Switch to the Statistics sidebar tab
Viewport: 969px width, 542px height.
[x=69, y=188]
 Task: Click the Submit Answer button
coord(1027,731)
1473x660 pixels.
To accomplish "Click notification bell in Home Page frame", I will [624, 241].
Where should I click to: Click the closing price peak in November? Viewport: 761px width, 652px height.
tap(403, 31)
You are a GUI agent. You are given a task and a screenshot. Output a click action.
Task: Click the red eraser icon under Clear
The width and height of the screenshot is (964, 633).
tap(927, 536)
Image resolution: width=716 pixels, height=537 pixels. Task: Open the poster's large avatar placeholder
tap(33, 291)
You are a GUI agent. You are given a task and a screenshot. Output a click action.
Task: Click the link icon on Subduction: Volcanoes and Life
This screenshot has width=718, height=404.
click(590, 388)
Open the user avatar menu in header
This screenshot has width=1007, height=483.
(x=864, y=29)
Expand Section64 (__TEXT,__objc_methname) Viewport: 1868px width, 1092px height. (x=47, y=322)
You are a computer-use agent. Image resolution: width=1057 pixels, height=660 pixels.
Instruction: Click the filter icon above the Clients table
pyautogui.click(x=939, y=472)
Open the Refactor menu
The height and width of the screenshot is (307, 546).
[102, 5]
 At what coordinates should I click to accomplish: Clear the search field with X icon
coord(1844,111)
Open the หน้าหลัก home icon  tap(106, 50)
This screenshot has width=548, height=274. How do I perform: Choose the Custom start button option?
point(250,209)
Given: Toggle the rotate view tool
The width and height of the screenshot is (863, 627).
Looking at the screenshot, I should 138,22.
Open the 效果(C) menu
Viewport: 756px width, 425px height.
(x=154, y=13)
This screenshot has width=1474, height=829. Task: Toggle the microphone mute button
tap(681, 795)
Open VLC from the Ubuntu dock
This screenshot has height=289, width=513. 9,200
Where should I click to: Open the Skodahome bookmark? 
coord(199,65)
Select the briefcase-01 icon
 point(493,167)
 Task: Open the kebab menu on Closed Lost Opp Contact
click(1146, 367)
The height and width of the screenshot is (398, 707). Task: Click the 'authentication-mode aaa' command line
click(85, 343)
::::::::
=== EXERCISE DESCRIPTION ===
With both ends included, please retype exactly the lines from the line containing "The height and width of the screenshot is (398, 707)." to the final line of the data.

=== EXERCISE RESULT ===
The height and width of the screenshot is (398, 707). Task: Click the 'authentication-mode aaa' command line
click(85, 343)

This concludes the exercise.